ACTIVITY: Set down word for word each line from the start of the listing through the line that contains "Task: Click green", both included.

MATERIAL FOR THIS EXERCISE:
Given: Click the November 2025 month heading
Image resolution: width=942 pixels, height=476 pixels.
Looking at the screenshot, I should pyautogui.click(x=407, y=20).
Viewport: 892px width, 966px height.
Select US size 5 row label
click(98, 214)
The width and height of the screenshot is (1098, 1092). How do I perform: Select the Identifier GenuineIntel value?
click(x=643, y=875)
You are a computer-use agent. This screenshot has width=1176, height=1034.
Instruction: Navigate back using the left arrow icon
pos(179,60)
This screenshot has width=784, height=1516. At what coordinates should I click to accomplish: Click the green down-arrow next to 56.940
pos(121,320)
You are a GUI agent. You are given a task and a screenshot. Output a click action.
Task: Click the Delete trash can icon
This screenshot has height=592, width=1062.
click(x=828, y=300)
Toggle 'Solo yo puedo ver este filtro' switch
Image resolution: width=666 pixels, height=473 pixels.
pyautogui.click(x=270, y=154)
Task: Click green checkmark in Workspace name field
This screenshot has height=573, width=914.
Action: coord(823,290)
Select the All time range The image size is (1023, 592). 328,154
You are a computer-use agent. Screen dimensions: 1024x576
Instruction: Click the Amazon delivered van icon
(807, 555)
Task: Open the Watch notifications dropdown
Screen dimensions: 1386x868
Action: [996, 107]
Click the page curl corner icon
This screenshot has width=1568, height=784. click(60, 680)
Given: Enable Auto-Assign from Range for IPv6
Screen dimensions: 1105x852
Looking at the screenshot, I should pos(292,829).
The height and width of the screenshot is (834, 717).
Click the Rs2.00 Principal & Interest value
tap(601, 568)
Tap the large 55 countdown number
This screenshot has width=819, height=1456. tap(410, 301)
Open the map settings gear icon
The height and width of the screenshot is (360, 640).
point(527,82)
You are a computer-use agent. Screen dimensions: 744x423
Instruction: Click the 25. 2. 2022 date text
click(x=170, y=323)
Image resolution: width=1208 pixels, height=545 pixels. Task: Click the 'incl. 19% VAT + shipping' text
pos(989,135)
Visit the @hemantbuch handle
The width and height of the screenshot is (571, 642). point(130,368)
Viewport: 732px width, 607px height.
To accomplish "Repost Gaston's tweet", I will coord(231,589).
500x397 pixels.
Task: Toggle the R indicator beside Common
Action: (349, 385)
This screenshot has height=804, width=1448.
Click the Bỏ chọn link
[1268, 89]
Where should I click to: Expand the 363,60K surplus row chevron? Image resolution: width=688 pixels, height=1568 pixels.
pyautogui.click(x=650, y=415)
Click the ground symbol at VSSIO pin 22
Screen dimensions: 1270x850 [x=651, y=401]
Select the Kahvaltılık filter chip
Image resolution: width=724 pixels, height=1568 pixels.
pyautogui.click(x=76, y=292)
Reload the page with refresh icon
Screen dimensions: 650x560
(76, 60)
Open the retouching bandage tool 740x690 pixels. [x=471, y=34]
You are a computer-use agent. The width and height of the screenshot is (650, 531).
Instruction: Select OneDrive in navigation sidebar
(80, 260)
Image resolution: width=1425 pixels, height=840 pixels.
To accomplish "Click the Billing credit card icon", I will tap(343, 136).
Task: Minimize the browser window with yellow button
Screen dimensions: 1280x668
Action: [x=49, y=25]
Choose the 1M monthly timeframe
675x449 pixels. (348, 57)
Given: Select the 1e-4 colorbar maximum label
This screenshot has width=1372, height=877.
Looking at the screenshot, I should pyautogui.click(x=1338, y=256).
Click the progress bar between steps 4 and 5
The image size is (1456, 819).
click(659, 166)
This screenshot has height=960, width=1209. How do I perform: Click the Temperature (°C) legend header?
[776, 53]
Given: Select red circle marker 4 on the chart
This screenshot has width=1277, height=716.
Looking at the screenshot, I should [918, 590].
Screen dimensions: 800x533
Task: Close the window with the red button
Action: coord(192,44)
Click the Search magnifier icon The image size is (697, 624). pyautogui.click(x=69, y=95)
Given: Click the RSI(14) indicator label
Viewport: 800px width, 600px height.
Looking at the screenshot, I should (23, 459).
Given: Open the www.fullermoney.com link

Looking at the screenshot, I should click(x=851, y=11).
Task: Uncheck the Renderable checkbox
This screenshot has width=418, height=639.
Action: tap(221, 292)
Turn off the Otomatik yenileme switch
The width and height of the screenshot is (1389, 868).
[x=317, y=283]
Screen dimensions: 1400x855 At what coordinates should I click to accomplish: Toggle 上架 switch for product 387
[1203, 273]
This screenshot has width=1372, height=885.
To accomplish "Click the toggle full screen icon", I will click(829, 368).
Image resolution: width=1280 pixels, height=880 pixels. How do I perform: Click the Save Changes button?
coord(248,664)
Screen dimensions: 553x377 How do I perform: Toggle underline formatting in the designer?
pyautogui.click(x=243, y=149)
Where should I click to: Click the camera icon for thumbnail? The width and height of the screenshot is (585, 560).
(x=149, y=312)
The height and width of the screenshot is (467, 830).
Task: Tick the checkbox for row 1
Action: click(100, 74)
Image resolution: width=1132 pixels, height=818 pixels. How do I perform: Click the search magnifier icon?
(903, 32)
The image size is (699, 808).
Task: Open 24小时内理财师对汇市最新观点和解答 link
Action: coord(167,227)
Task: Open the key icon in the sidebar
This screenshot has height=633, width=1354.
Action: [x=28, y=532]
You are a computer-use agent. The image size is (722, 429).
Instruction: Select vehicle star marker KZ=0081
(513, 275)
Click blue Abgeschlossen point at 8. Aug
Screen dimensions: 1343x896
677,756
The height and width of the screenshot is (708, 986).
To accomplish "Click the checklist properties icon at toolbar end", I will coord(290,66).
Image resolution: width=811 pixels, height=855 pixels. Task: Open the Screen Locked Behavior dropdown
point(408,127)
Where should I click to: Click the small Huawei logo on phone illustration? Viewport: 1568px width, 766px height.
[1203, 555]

SOLUTION TO THE PROBLEM:
Given: Click the November 2025 month heading
Image resolution: width=942 pixels, height=476 pixels.
Looking at the screenshot, I should pyautogui.click(x=407, y=20).
Viewport: 892px width, 966px height.
Select US size 5 row label
click(98, 214)
The width and height of the screenshot is (1098, 1092). How do I perform: Select the Identifier GenuineIntel value?
click(x=643, y=875)
You are a computer-use agent. This screenshot has width=1176, height=1034.
Instruction: Navigate back using the left arrow icon
pos(179,60)
This screenshot has width=784, height=1516. At what coordinates should I click to accomplish: Click the green down-arrow next to 56.940
pos(121,320)
You are a GUI agent. You are given a task and a screenshot. Output a click action.
Task: Click the Delete trash can icon
This screenshot has height=592, width=1062.
click(x=828, y=300)
Toggle 'Solo yo puedo ver este filtro' switch
Image resolution: width=666 pixels, height=473 pixels.
pyautogui.click(x=270, y=154)
Task: Click green checkmark in Workspace name field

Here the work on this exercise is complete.